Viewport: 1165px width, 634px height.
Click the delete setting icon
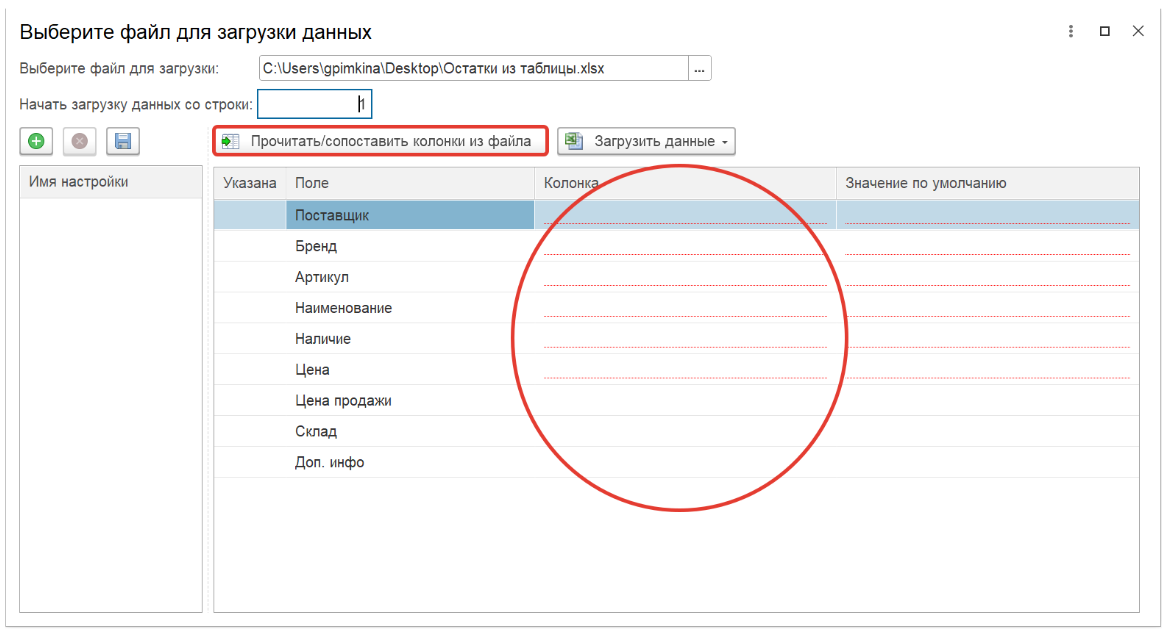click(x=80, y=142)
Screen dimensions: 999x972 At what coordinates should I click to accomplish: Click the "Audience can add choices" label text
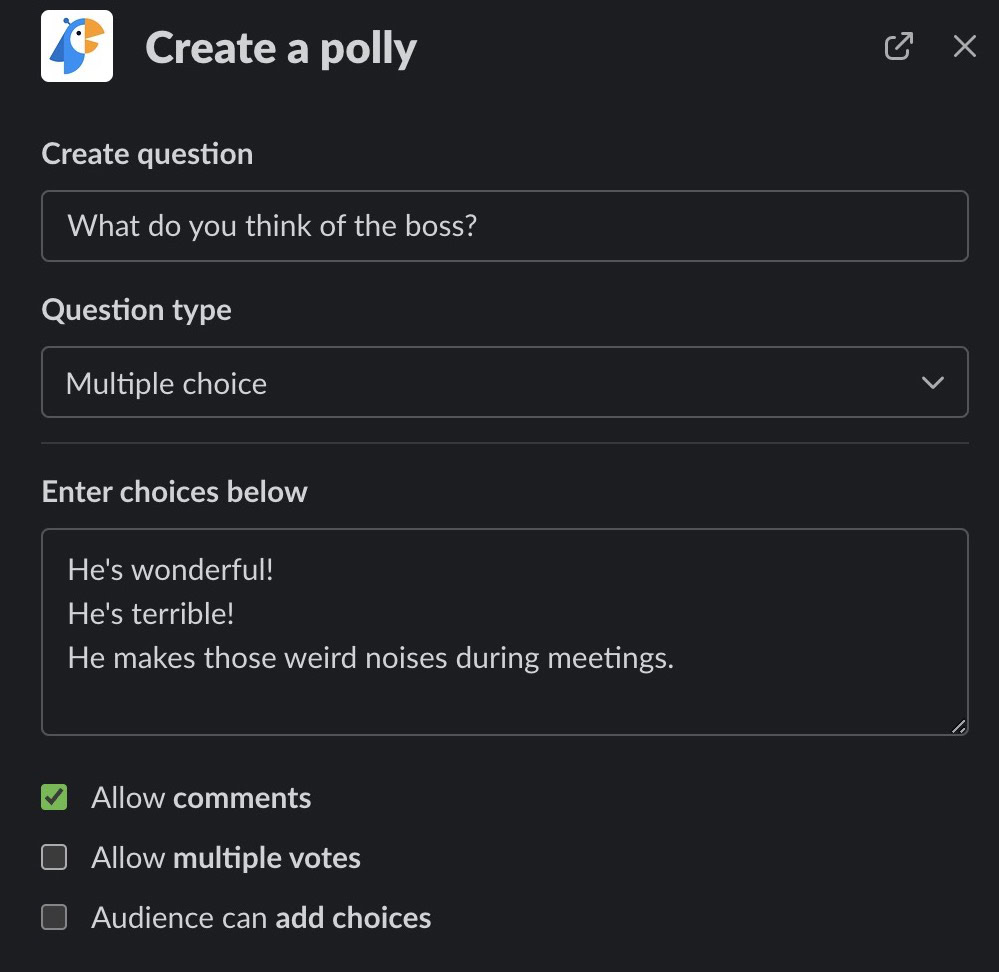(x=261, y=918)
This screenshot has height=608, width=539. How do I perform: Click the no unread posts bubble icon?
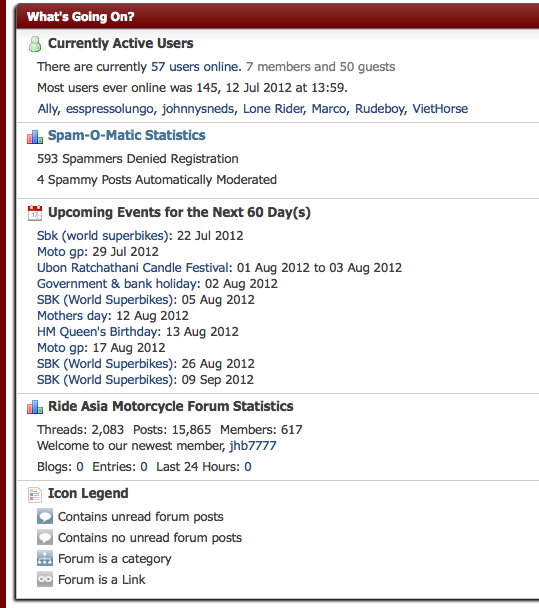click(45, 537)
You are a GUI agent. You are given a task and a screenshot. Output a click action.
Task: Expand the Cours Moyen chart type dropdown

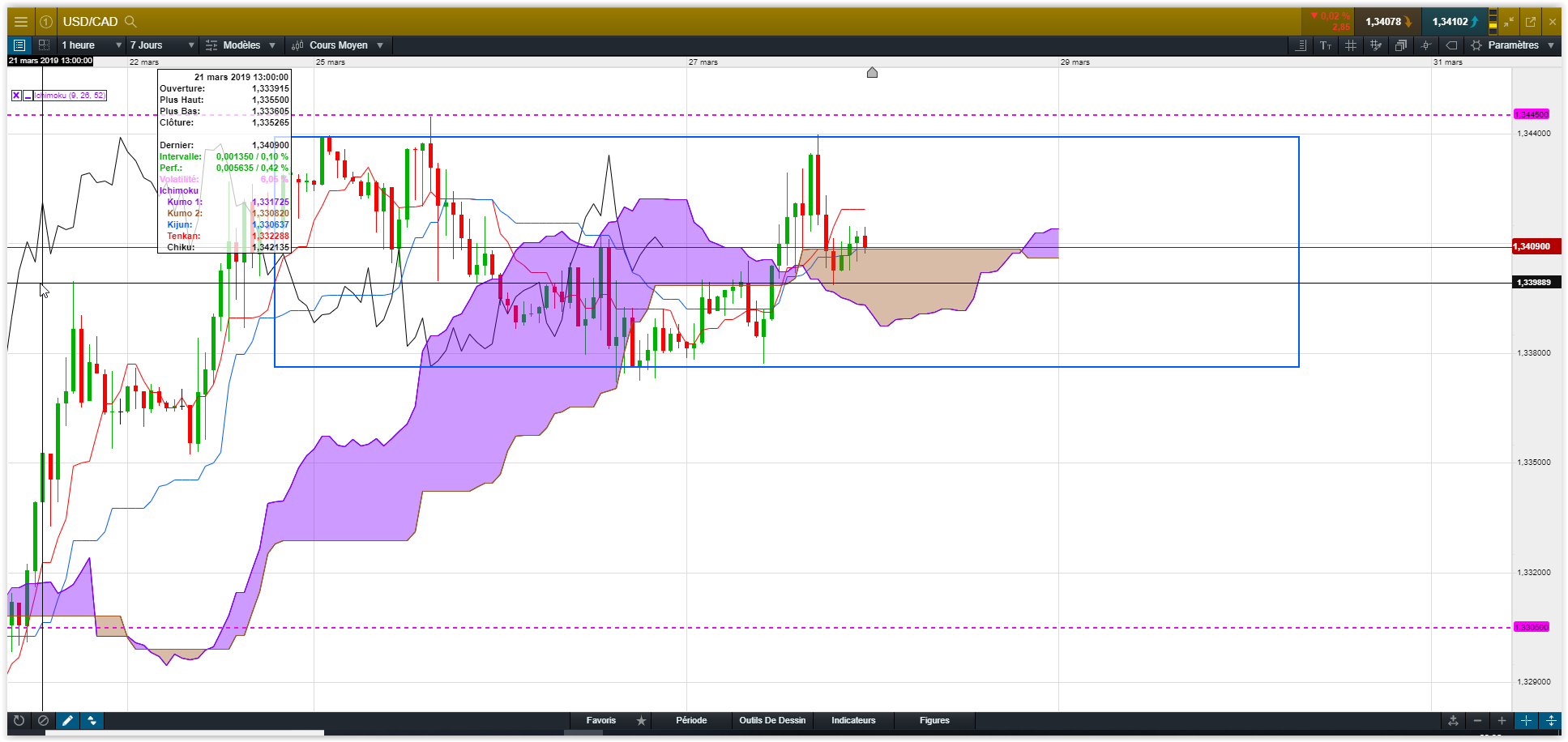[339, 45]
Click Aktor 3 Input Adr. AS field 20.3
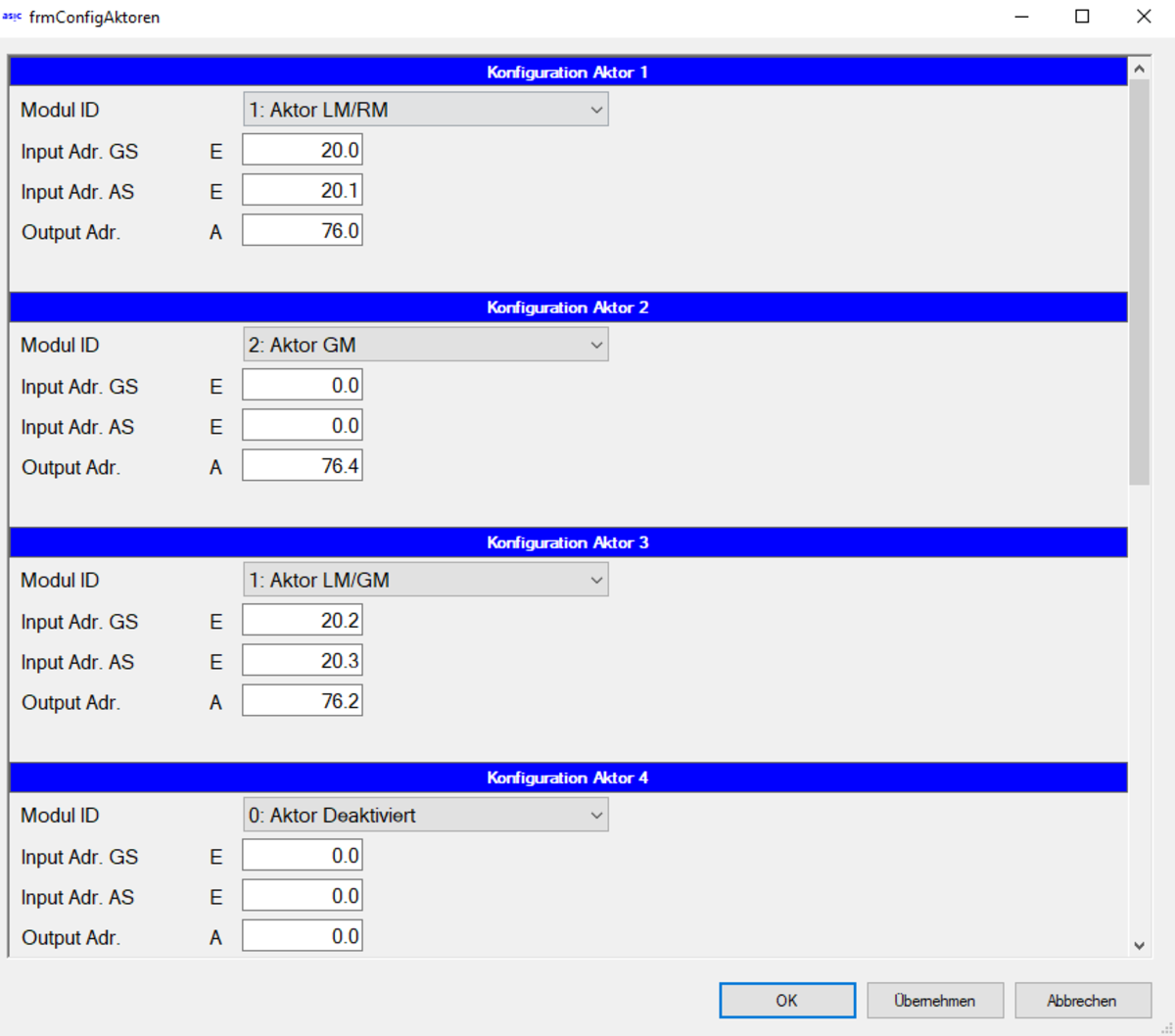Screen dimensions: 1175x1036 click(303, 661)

+++

● What the task asks
The required output is the listing above reproduced exactly, pictures removed.

● Response for this exercise
Viewport: 1165px width, 634px height.
Click the delete setting icon
click(x=80, y=142)
Screen dimensions: 999x972 At what coordinates should I click to accomplish: Click the "Audience can add choices" label text
(x=261, y=918)
This screenshot has height=608, width=539. How do I perform: Click the no unread posts bubble icon?
click(45, 537)
You are a GUI agent. You are given a task and a screenshot. Output a click action.
Task: Expand the Cours Moyen chart type dropdown

[339, 45]
Click Aktor 3 Input Adr. AS field 20.3
Screen dimensions: 1175x1036 click(303, 661)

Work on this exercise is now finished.